Hajjah Rien, sapaannya, memang dikondisikan sebagai "juru bicara" Nasida Ria, mengingat ia yang paling senior di grup itu. Meski ketika saya bertanya usianya, ia menjawab singkat, "Rahasia" sambil tersipu.
Mengenai perasaannya hari itu, dengan aura keibuannya Hajjah Rien mengucap syukur.
"Ya Alhamdulillah, karena mereka (penonton) sudah hafal dengan lagu-lagu kami. Jadi apa yang kami tampilkan tuh sudah pada tahu. Karena selama satu bulan, bulan puasa itu semua stasiun teve di Jakarta undang kita."
Ia menambahkan, pengalamannya disaksikan oleh anak-anak muda seperti di Synchronize Fest ini bukan kali pertama terjadi. Pada 2016 lalu mereka pernah diundang oleh Ruang Rupa untuk tampil di depan crowd yang tak jauh berbeda.
"Biasa saja, sudah biasa di depan anak muda, orang tua. Kita tampilkan apa yang milik kita saja, enggak lihat kiri-kanan."
Meski genre kasidah tak sepopuler pop atau dangdut sekalipun, harus diakui bahwa lagu-lagu Nasida Ria bisa membaur di masyarakat umum karena begitu relevan dengan masa kini.

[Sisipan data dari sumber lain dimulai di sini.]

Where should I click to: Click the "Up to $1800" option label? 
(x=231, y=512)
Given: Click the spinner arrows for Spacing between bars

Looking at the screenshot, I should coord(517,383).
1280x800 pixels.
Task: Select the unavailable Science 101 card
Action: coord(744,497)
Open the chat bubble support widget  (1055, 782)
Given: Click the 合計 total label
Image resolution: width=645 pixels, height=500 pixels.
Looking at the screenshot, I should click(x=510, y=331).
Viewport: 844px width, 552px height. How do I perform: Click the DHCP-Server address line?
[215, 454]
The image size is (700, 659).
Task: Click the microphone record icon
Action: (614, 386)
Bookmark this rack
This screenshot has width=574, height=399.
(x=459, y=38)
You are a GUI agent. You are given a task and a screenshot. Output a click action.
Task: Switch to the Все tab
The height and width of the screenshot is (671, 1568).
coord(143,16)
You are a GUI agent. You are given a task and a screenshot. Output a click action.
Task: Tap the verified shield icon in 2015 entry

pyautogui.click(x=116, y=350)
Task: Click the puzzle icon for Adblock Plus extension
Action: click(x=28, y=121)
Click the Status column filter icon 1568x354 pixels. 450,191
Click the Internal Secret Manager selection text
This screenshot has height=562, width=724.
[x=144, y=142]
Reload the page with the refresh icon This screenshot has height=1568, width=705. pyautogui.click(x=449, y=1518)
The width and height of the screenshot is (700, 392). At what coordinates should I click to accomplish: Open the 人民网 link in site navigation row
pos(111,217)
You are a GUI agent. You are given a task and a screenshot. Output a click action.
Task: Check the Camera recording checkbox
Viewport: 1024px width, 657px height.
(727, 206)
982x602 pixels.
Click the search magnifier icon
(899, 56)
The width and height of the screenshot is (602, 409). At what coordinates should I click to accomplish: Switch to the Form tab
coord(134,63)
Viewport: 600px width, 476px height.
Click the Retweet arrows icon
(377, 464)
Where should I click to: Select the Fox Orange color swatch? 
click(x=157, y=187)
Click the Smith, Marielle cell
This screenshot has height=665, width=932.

Tak melulu menyinggung masalah agama, tapi juga kondisi sosial dan ekonomi dengan lirik-lirik segar dan tak biasa membuat beberapa lagunya "viral". Hal ini tak lepas dari jasa Kyai Haji Bukhori Masruri alias Abu Ali Haidar yang banyak menciptakan lagu bagi Nasida Ria.
Sepeninggal Abu Ali Haidar yang wafat pada Mei 2018 lalu, Nasida Ria masih tetap produktif. Bahkan tengah tahun ini mereka meluncurkan album ke-35 dengan tajuk Nasida Ria Reborn yang berisi 10 lagu.
"Pesan dari ulama-ulama, Nasida Ria harus lestari karena berdakwah lewat seni. Insya Allah masih banyak orang-orang seni yang mengirimkan lagu untuk kita. Doakan saja, supaya langgeng dan tetap jaya," tutur Hajjah Rien.